The observed reduction of perceived pain after the mindfulness program is in line with other findings in that field.[25][26] There might be neurophysiological explanations for this improvement.[27] These mechanisms seem to be unique, non-opioidergic and work differently than placebo.[27] May et al. used naloxone as an opioid antagonist to investigate whether endogenous opioids are responsible for meditation analgesia. The blockage of opioid receptors did even enhance meditations' analgesic effects.[28] The underlying mechanisms for meditation's pain-relieving effects are still to be discovered. The fact that participants also stated in this study a reduction of pain underlines the need for further investigation that includes measurements of neurophysiological correlates for pain.

Conclusion

The analysis results of the intervention indicate an effect on participants that increases mindfulness. This possible mindfulness increase is represented by the FMI score improvement. The major caveats are the dropouts of participants in the study, the absence of a control group, and the selective audience that is currently reached by programs comparable to the investigated mindfulness-based stress management course. Therefore, solutions need to be found to diversify the user group and measures to increase completion rates. Although the limitations of this study and the program need to be considered, application-based interventions appear to be beneficial for their users and need their established place in modern healthcare systems.

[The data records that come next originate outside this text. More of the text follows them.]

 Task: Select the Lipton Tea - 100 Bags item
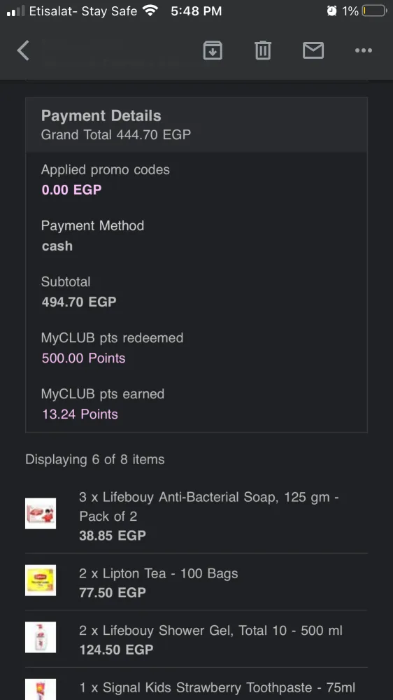click(158, 573)
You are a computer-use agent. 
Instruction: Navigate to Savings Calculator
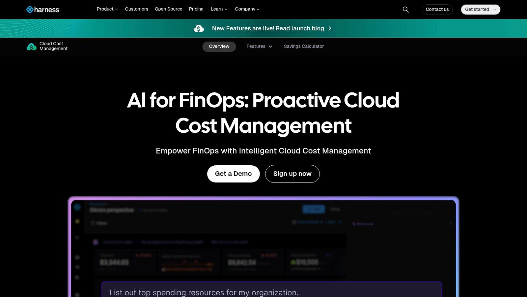coord(304,47)
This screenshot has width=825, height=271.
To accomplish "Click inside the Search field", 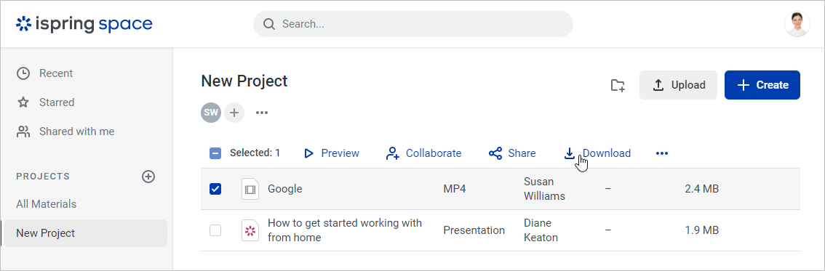I will [413, 24].
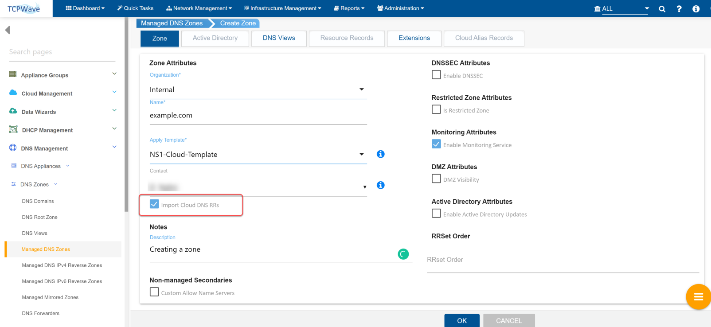Click the info icon in top navigation bar
This screenshot has width=711, height=327.
(x=696, y=9)
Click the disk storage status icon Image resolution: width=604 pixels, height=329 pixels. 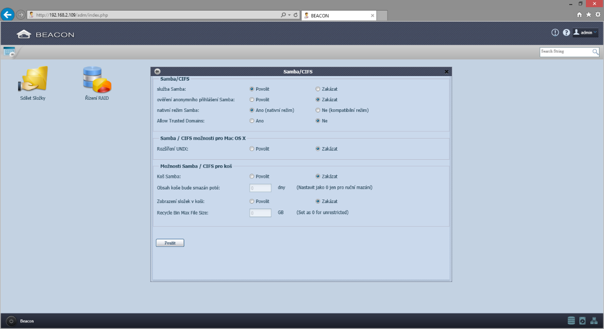571,320
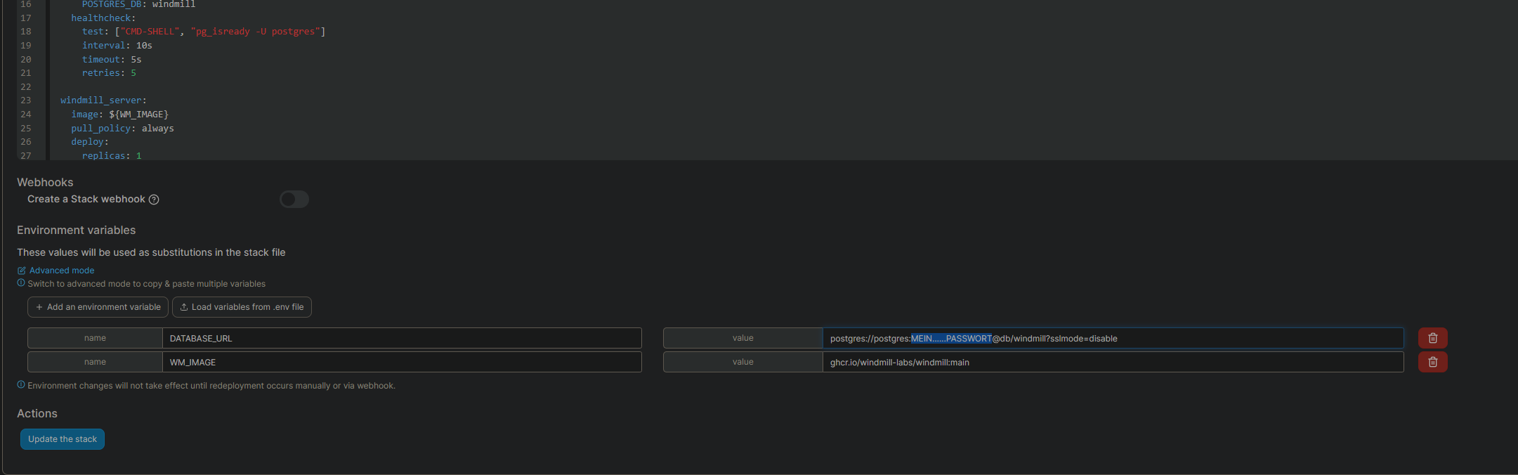Click the empty line 22 in the editor
This screenshot has width=1518, height=475.
click(211, 87)
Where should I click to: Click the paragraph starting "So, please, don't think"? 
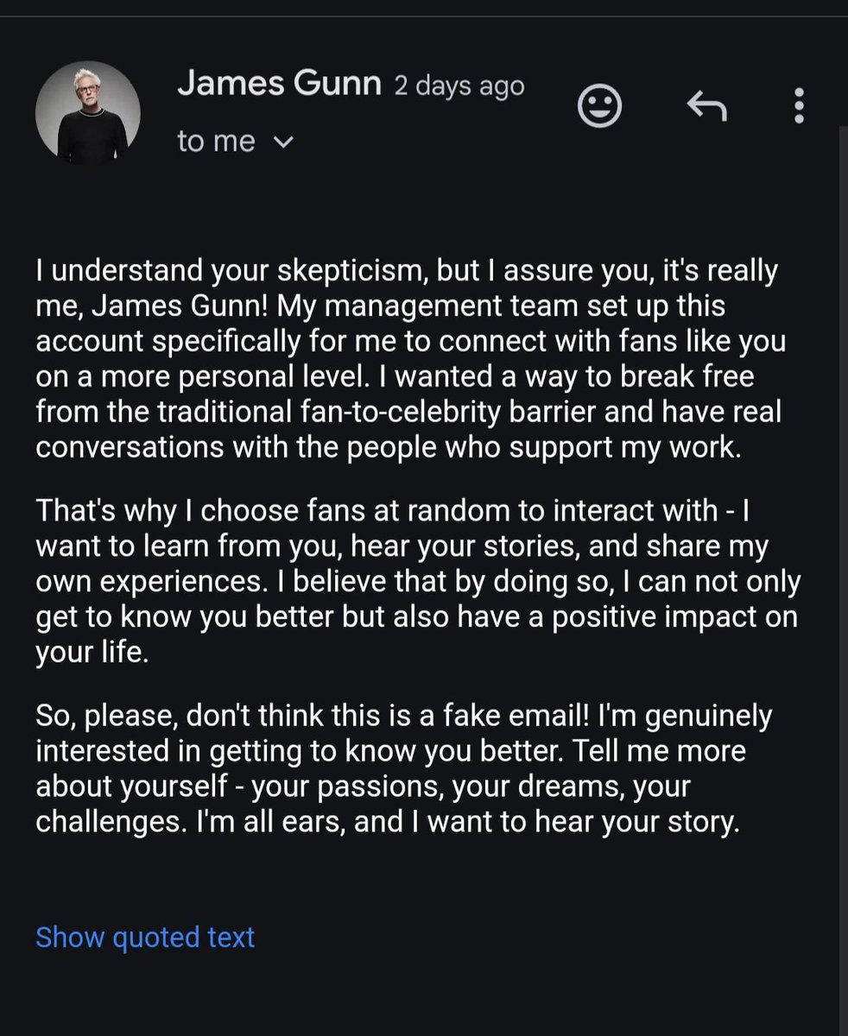click(397, 768)
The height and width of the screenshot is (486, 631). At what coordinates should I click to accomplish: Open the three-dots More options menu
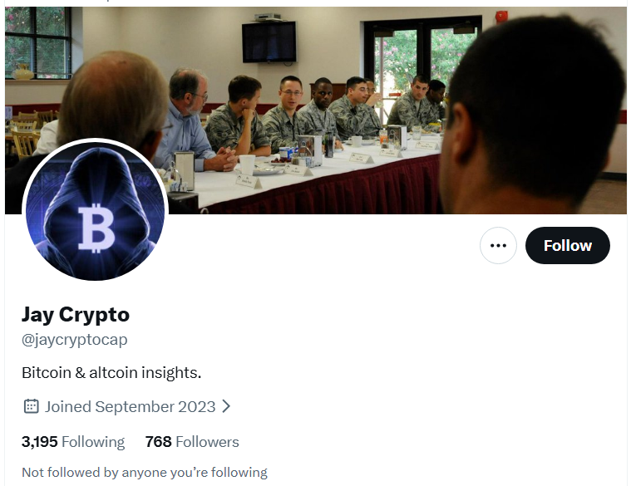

Data Availability Statement

All data used in this publication can be openly accessed via Rico Schmitt’s OSF repository. The R script for the statistical evaluation can also be found in the appendix below.

Note from the editors: In the near future a tutorial in R on the statistical method that was used in this paper will be published in the BEM tutorial collection Stat-o-Sphere. We will also include an extra paragraph explicitly dedicated to this publication to educationally make use of open data publications within BEM.

Appendix

Conflict of Interest

The corresponding author of the manuscript ensured disclosure of any conflict of interest during the creation of the manuscript. The guidelines of Berlin Exchange Medicine concerning conflicts of interest were taken into account.

Rico Schmitt has been employed by 7Mind® since 3/2022.